Because users perceived the smart speakers as good listeners and prompted more self-disclosure, the speakers could serve as emotional support devices for people, especially isolated people, said Saeed Abdullah, assistant professor of information sciences and technology and affiliate of the Institute of Computational and Data Sciences.

The users also tended to respond with more positive words when they interacted with the devices, which lends additional support to the idea that smart-speaker interactions could have a beneficial therapeutic effect, said Abdullah.

“This represents an initial step in terms of rethinking or reimagining the types of interactions that can be supported through smart speakers and other voice interfaces,” said Abdullah. “We are quite interested in figuring out if we can use smart speakers to provide some sort of therapeutic support for individuals with mental illnesses, or even individuals who might be socially isolated, which is a growing concern for mental healthcare professionals.”

According to the researchers, the ability to signal backchanneling at random is a win-win because it can promote the perception of active listening while maintaining the user’s privacy. Coding a smart-speaker tool that actually listens and responds to a person would require the device to take in information from the user, which might be uncomfortable for some users, according S. Shyam Sundar, James P. Jimirro Professor of Media Effects in the Donald P. Bellisario College of Communications and co-director of the Media Effects Research Laboratory at Penn State.

“In some ways, this is more socially responsible because we are doing it in a privacy-protected way,” said Sundar, who worked with Abdullah on the study. “We are not collecting any data, but still giving people the social cue that they need for them to continue with their disclosure and benefit from the cathartic aspect of the process.”

The approach could be both helpful and ethical as long as companies and designers avoid false advertising about its abilities, he added. For example, companies should not fool users into thinking the smart speaker is really listening to them, said Sundar, who is also director of Penn State Center for Socially Responsible Artificial Intelligence (CSRAI).

Random backchanneling also solves some significant technical issues, added Abdullah.

“One technical challenge is that it’s quite difficult to understand when to provide those backchanneling reactions because it requires lots of computational processing to understand the context,” said Abdullah.

The researchers recruited 40 participants for the study. The participants were randomly assigned to two different experimental conditions — one condition featured a smart speaker app programmed for random backchanneling and a control condition that did not offer any backchanneling. The participants were asked to interact with the smart speaker to express their thoughts regarding certain personal life matters.

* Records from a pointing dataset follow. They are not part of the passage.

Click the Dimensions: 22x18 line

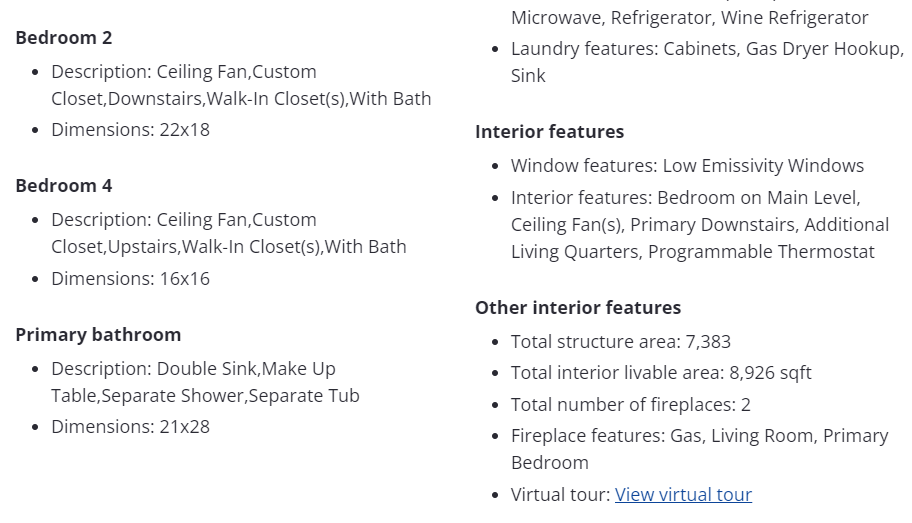click(x=130, y=130)
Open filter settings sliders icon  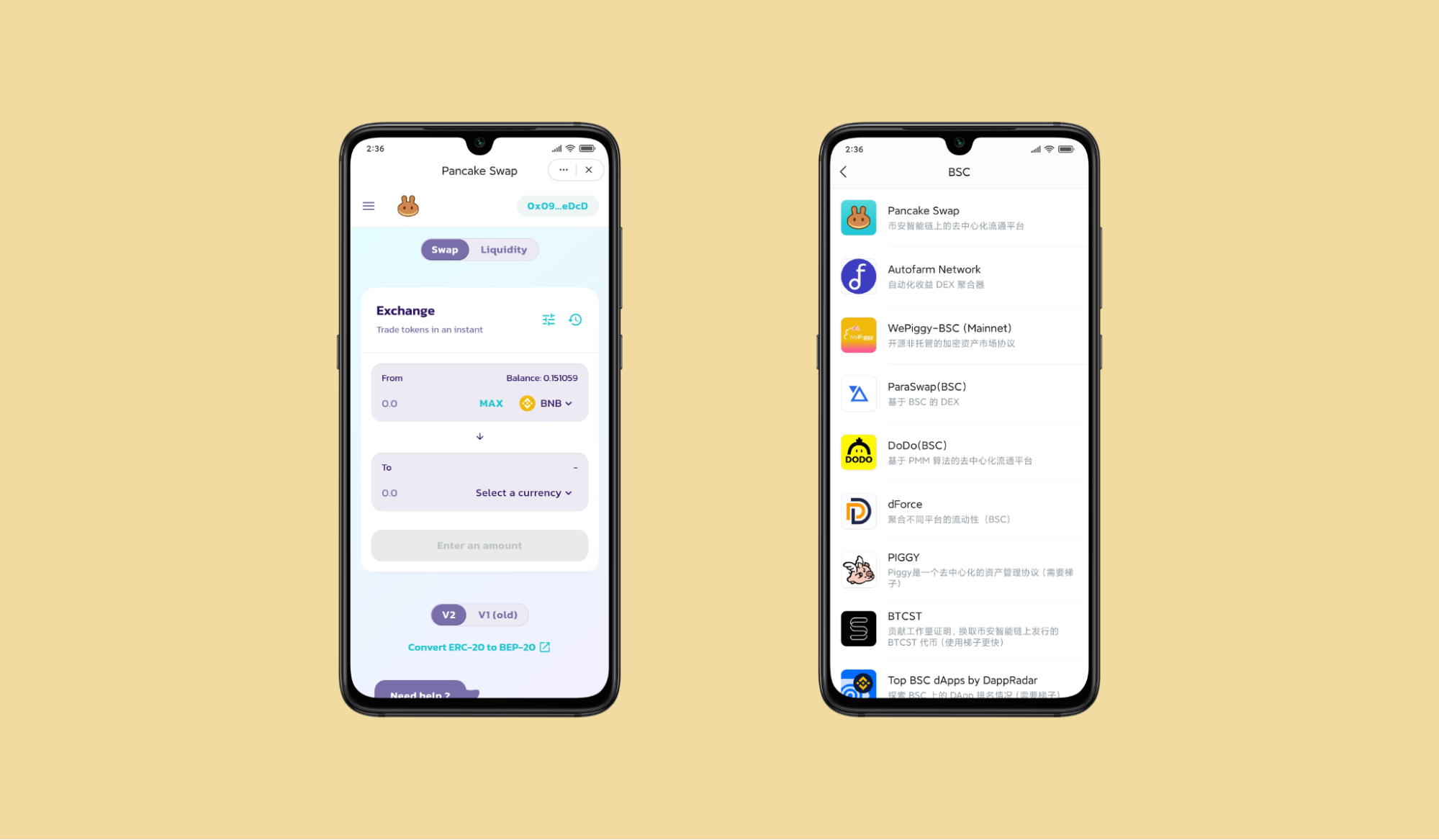(x=549, y=319)
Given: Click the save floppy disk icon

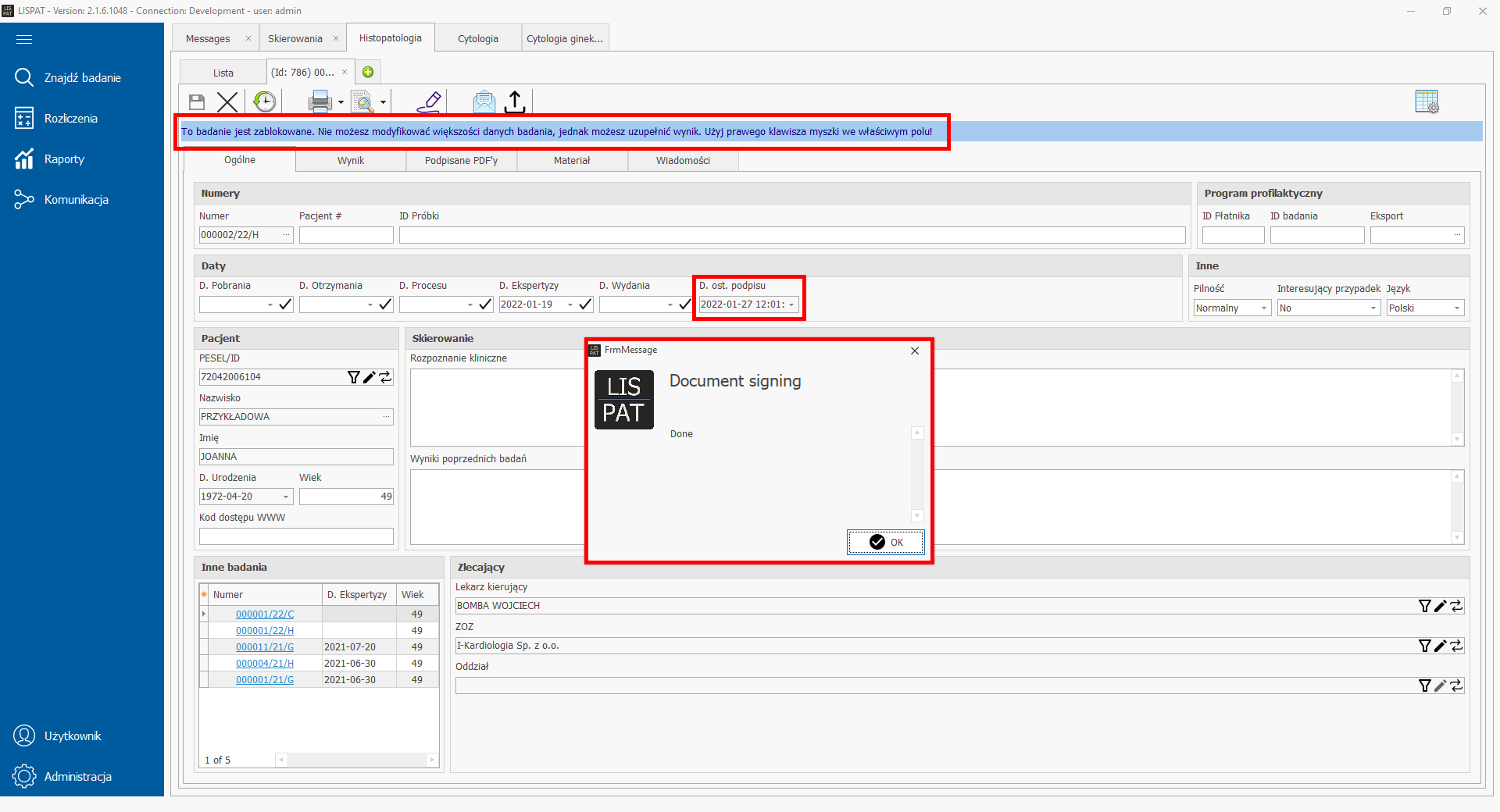Looking at the screenshot, I should tap(197, 102).
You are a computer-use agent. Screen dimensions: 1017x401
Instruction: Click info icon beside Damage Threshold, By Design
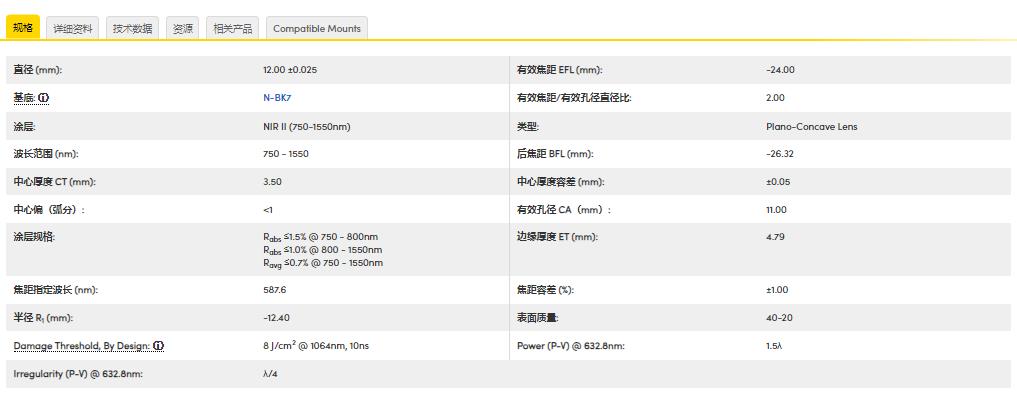(x=159, y=346)
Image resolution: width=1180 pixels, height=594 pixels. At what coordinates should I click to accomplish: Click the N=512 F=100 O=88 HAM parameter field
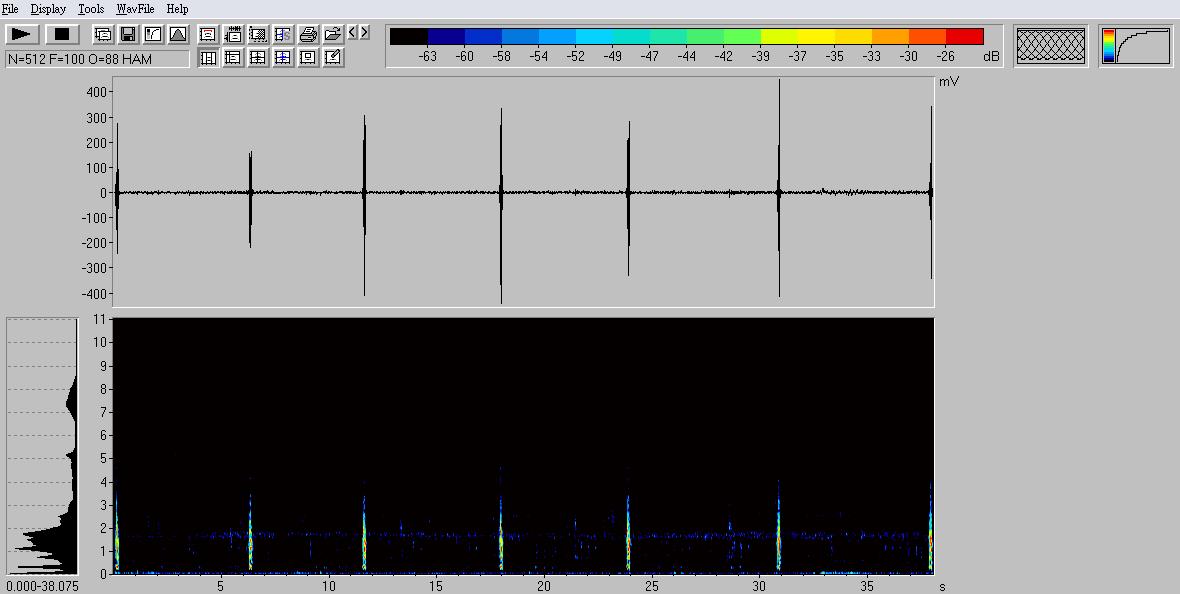point(97,59)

Following the interaction, the participants completed questionnaires to determine their perception of active listening, emotional states, perceived emotional support from the speaker and the perceived quality of the smart speaker’s backchanneling ability.

To measure self-disclosure, the researchers recorded the time that users spent interacting with the smart speaker and the number of emotional words they used.

The team also included Eugene Cho, first author of the paper and assistant professor of communications, the College of New Jersey and Nasim Motalebi, doctoral candidate in information sciences and technology.

The researchers published their work in the ACM Proceedings of Human-Computer Interaction and presented it at the recent annual conference on Computer-Supported Cooperative Work And Social Computing.